James -- The mystery chart is merely an illustration. It shows why it is a mistake to use a derivative index, acceleration in this case, without knowing and understanding the underlying data. In particular it shows the fallacy of the Rosenberg inference about a few prior cases.

I explained this as well as possible in the article. Analyzing data and describing it with charts works best when you get close to the data - -understand it fully. Those who think they can make an inference from the growth series, without understanding the underlying index, seem to be reaching hard for evidence to prove a point.

Why dispute the ECRI's own interpretation, which has so far been very good?



James West

What I understand from your article is that the WLI represents the rate of change in the index. The ECRI level represents the current value of the index. From there the point is made that although the rate of change is negative, the absolute value of the index may still be positive (60 mph in your example).

The criticism made of Rosenberg is that calling a double-dip based on the rate of change is bad analysis, because the economy may actually be going +60. Implicit in this criticism is an assertion the value of the current ECRI level must represent positve or negative growth in the economy. The problem with this analysis is that there is nothing here to tie the ECRI level to the rate of expanson or contraction in the economy.

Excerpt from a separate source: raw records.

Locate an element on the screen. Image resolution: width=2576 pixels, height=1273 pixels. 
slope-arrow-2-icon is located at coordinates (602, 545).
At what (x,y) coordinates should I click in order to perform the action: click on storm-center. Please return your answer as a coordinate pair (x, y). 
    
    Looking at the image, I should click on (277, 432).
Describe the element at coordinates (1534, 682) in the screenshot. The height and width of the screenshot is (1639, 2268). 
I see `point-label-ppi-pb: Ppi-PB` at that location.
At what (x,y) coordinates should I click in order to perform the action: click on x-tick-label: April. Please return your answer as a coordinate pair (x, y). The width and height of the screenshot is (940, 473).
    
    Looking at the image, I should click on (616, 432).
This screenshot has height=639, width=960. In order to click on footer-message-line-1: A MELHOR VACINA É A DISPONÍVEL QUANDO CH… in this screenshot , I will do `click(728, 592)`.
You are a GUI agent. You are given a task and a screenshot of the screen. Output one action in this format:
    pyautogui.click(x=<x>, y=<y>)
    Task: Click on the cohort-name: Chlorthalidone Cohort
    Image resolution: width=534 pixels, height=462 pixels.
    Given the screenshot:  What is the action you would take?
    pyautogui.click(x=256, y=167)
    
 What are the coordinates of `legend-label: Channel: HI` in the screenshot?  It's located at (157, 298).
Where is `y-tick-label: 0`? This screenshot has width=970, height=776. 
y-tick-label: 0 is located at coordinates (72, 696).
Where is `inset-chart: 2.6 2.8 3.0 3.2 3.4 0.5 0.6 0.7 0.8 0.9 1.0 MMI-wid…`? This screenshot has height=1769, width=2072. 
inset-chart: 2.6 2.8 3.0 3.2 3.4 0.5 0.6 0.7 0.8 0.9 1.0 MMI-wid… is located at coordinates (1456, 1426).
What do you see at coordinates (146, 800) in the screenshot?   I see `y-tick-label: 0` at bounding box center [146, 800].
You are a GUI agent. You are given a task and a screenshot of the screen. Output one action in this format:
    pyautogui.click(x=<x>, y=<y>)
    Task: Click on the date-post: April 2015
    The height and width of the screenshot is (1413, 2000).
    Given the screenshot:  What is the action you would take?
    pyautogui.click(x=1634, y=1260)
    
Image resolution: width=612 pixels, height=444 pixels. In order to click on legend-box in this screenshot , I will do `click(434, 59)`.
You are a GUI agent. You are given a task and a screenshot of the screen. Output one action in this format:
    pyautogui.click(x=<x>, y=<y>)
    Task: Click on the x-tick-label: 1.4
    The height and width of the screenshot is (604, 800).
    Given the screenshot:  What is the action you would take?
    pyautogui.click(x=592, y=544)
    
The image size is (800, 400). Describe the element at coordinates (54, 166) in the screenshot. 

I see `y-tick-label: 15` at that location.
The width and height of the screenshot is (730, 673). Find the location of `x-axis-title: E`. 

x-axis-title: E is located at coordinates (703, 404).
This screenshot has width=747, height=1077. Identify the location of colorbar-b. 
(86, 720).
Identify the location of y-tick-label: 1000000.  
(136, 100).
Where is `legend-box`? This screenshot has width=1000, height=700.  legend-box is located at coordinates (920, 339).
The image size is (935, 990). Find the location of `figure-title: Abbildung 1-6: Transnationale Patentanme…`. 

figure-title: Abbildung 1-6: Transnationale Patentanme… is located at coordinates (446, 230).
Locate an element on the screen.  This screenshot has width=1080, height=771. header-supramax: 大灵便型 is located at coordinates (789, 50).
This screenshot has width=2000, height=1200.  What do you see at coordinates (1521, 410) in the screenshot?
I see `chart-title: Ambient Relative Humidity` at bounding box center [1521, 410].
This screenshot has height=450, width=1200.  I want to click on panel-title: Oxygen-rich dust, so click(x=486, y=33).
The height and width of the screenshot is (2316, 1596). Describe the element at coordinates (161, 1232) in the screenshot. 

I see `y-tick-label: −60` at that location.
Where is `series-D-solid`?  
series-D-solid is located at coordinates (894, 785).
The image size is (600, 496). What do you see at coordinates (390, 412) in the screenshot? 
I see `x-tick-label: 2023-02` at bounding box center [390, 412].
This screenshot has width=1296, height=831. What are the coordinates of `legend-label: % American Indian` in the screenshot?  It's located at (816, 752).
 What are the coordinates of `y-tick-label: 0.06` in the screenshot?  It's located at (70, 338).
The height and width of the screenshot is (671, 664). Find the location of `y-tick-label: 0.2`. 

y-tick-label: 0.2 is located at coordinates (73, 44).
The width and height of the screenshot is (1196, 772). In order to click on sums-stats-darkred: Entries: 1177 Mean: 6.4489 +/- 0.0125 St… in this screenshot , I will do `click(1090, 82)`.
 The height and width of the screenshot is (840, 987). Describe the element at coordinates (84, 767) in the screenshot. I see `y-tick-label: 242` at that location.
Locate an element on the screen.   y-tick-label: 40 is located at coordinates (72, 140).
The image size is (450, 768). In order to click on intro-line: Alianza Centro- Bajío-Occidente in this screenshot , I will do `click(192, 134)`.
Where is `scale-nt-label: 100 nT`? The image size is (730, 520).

To the contrary, the article states that the ECRI level (which is the input for the derive growth rate) is a hodge-podge of some unknown raw input (stock market, bond market, money supply are three potential sources mentioned). What stands out is that the chart smells a lot like a representation of asset prices over the given period (stock market, housing). As we know looking back on 2007, highs in the stock market and housing were no predicator of positive economic growth in the period ahead.

I don't see any contradtiction or fallacy in making some correlations between the growth rate, and future economic expansion or contraction - at least not on the basis of your aricle.